═══ Extrait cité ═══

Parti Socialiste: Vive la crise !

Parti Socialiste

Parti Socialiste (Photo credit: Wikipedia)

L’Europe et l’actuel débat sur la ratification de son projet de constitution ont le mérite de contraindre le PS à une nécessaire clarification et de le placer à un tournant de son histoire. Si l’analyse politique glose aujourd’hui sur la guerre des chefs à droite, elle ne s’intéresse pas assez aux processus de décomposition et de recomposition qui traversent le PS. Il est temps désormais que chacun mette cartes sur table. De quoi s’agit-il ?

Le PS ne peut plus longtemps ignorer qu’il est traversé par des courants d’idées, par des orientations et des valeurs qui ne sont pas seulement différents mais bien antagonistes. Entre la critique des lois du marché et de leur encadrement social-libéral proférée par Henri Emmanuelli et ses amis du Nouveau Monde – largement rejoint par le Nouveau Parti Socialiste d’Arnaud Montebourg – et la promotion d’un réformisme pragmatique attentif à la régulation et à la correction des inégalités – dont Michel Rocard et Dominique Strauss-Khan sont les principaux architectes – il n’y a plus désormais de médiation possible.

Retrouver le sens politique signifie ici en finir avec les unités de façade, les compromis bricolés. Comment appeler les citoyens à l’exercice d’une démocratie active si l’on renonce aux antagonismes d’idées, aux alternatives claires ? Non pour transformer la politique en exercice de pure polémique mais afin de l’inscrire fermement dans l’espace d’une discussion ou la pluralité ne soit pas un vain mot.

═══ Lignes répertoriées ═══

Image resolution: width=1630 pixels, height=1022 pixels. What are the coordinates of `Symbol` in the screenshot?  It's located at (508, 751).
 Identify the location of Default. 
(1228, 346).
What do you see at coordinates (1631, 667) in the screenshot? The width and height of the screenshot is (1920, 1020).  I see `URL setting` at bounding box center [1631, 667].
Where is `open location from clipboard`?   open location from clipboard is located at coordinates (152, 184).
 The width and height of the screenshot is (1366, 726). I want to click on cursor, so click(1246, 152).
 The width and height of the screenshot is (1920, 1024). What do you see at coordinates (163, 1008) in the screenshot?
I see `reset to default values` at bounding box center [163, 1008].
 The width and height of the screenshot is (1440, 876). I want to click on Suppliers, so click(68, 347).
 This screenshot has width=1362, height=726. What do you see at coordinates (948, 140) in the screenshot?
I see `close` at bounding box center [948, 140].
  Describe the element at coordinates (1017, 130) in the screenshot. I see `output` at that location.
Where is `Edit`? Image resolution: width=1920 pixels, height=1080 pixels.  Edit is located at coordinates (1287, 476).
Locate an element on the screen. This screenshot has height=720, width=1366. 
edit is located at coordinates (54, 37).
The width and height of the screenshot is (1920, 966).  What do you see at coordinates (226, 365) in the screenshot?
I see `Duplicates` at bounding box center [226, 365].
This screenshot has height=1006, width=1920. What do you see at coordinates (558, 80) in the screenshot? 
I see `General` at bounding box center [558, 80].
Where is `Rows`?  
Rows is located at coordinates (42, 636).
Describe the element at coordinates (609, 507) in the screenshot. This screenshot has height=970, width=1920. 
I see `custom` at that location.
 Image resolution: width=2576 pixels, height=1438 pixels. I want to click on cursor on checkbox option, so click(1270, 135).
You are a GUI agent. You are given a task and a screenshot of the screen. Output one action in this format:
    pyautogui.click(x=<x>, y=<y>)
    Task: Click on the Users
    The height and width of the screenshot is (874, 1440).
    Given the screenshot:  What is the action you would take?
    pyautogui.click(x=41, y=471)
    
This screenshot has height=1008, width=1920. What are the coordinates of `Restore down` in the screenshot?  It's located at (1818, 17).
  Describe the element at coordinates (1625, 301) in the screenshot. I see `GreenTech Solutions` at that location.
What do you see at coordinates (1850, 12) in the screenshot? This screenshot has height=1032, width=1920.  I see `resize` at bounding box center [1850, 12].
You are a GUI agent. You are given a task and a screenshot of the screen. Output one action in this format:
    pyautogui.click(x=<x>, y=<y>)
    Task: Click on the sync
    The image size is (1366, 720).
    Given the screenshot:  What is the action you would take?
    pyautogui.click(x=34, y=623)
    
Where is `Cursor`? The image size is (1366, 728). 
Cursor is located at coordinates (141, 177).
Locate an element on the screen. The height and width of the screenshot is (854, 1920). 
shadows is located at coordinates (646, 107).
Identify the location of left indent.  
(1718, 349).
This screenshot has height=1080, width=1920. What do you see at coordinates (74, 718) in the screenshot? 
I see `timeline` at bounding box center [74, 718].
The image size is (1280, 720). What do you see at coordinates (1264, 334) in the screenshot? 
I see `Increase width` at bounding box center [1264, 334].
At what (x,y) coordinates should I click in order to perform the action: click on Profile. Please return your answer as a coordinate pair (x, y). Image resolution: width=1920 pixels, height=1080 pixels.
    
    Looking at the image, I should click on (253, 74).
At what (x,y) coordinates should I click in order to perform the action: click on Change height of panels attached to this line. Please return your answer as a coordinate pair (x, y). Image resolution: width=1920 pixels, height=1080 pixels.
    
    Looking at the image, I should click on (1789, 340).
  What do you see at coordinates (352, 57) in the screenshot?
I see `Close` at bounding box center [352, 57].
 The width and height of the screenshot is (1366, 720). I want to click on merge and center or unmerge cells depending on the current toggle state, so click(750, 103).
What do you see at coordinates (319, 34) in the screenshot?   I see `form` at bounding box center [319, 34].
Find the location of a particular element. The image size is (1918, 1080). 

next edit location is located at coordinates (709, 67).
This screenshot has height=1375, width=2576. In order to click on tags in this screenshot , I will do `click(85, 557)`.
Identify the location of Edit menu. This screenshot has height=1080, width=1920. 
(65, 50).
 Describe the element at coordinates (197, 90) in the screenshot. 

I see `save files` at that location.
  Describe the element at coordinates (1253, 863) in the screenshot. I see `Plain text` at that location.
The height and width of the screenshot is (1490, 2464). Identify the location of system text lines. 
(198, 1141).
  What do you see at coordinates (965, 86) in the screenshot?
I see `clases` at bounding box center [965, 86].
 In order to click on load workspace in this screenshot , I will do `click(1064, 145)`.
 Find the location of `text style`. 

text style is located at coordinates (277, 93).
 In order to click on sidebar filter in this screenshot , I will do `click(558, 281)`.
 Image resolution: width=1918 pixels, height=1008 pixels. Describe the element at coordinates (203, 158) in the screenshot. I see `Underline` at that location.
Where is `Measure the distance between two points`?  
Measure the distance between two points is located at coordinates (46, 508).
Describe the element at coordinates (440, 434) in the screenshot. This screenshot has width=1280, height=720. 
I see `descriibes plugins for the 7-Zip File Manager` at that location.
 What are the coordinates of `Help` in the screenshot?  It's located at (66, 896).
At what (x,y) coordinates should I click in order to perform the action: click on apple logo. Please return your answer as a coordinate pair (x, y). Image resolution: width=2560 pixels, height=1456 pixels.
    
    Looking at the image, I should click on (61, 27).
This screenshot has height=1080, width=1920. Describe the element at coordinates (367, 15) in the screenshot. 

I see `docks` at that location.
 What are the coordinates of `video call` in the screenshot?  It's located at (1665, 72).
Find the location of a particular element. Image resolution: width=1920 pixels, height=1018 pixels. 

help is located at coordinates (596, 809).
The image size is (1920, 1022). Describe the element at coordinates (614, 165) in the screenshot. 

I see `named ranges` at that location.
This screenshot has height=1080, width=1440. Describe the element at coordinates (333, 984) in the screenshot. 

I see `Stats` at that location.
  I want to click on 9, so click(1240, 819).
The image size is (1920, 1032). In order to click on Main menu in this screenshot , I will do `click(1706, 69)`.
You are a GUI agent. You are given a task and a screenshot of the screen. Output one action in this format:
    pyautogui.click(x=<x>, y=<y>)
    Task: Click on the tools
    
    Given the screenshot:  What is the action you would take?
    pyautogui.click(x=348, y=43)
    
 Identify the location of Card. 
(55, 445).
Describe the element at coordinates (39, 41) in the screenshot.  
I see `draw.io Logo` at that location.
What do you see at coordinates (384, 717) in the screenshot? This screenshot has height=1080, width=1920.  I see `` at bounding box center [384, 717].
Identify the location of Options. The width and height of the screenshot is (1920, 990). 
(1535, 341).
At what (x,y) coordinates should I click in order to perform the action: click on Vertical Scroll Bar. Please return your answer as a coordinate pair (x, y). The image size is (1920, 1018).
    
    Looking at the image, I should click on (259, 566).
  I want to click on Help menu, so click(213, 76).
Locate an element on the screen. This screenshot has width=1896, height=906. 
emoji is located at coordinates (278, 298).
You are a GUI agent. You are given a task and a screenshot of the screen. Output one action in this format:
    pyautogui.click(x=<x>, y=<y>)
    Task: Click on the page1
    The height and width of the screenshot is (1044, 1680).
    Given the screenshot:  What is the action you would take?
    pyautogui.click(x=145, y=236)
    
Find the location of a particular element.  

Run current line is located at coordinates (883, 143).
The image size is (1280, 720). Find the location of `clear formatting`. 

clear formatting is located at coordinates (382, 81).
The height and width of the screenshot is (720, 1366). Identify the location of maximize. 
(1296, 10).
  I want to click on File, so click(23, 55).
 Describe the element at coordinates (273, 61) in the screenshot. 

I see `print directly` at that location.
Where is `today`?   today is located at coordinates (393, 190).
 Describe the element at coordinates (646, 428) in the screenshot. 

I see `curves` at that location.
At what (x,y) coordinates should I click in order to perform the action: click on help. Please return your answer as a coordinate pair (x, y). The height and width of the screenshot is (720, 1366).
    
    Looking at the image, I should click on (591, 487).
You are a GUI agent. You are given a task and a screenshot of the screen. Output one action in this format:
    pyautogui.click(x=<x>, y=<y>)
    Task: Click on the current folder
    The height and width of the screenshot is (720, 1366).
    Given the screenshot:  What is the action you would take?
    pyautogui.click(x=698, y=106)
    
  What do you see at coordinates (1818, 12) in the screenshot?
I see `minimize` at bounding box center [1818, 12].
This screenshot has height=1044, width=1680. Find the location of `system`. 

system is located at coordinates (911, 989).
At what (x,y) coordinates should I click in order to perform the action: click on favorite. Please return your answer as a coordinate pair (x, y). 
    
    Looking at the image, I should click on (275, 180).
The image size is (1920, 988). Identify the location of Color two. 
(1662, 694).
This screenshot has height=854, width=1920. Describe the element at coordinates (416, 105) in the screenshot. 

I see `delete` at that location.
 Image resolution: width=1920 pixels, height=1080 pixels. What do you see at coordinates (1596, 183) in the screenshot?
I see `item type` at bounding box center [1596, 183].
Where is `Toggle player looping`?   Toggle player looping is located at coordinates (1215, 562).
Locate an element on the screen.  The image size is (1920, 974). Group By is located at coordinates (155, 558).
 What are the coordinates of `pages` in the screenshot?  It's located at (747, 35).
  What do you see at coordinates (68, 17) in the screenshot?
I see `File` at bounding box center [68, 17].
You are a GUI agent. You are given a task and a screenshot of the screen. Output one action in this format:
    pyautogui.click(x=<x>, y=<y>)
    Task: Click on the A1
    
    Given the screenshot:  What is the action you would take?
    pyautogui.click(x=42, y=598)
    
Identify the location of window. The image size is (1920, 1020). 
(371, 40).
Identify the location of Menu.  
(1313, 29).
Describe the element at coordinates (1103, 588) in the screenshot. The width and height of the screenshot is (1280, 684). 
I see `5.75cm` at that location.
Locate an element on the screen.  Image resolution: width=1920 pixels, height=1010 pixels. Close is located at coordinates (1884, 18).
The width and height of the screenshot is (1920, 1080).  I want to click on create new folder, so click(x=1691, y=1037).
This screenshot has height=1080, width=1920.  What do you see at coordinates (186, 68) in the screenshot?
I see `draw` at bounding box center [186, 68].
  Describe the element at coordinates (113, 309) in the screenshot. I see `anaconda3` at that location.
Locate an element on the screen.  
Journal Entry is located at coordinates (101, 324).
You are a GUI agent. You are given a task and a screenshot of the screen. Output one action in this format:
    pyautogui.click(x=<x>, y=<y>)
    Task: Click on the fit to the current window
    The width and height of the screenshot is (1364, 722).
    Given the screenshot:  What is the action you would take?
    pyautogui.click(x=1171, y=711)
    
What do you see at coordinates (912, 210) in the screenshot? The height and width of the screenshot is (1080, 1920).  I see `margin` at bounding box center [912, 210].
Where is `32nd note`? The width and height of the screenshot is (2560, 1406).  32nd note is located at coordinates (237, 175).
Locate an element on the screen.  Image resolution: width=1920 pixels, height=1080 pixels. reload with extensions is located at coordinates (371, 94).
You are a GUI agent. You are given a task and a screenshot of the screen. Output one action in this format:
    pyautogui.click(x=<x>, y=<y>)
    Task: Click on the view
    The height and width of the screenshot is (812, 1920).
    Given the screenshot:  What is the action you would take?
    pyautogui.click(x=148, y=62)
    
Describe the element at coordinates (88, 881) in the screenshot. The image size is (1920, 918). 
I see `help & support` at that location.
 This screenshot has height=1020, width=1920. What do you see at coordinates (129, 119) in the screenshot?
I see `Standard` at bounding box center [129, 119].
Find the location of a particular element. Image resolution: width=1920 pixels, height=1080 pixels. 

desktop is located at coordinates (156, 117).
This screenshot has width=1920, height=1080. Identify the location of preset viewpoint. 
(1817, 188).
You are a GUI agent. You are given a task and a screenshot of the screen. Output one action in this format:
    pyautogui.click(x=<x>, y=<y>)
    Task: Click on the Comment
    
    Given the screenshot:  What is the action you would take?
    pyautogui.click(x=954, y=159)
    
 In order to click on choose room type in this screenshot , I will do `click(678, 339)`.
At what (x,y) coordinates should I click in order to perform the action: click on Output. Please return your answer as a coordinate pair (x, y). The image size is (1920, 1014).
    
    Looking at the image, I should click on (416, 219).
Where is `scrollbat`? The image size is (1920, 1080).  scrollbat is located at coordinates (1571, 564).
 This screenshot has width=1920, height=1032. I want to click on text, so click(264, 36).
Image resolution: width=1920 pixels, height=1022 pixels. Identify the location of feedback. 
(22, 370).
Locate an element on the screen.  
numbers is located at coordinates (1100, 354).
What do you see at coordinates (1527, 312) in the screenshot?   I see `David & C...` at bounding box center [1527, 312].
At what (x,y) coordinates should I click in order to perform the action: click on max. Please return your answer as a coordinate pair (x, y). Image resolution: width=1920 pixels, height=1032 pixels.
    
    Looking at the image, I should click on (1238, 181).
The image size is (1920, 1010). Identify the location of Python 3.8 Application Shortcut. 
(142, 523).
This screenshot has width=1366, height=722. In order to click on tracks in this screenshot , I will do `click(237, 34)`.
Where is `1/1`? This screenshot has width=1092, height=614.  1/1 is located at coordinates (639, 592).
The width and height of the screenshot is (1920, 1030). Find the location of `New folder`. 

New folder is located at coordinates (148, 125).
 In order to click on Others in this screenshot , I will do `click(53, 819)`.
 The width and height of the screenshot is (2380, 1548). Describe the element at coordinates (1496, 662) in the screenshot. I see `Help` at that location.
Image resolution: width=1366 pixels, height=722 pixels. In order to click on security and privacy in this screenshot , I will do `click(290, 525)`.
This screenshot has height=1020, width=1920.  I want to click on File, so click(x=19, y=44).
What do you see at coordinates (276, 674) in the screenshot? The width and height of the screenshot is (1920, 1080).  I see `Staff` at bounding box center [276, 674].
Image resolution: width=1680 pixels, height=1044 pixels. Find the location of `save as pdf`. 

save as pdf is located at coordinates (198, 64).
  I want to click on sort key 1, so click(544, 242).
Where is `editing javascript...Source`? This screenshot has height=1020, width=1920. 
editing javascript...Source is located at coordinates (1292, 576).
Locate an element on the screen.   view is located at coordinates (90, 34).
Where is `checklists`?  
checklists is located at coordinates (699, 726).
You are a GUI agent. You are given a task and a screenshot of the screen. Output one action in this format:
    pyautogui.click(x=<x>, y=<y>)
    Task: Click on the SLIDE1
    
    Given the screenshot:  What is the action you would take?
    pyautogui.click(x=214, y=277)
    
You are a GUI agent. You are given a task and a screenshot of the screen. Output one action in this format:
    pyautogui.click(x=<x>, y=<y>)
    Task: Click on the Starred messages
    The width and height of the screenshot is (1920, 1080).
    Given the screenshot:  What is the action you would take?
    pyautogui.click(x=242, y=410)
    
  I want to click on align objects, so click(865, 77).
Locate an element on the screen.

═══

À faire: Recopiez le passage de l'extrait sur le Parti socialiste qui commence aux mots « Retrouver le sens » et s'arrête après les mots « un vain mot. ». Les lignes forment un matériau à part, distinct de l'extrait.

Votre réponse:
Retrouver le sens politique signifie ici en finir avec les unités de façade, les compromis bricolés. Comment appeler les citoyens à l’exercice d’une démocratie active si l’on renonce aux antagonismes d’idées, aux alternatives claires ? Non pour transformer la politique en exercice de pure polémique mais afin de l’inscrire fermement dans l’espace d’une discussion ou la pluralité ne soit pas un vain mot.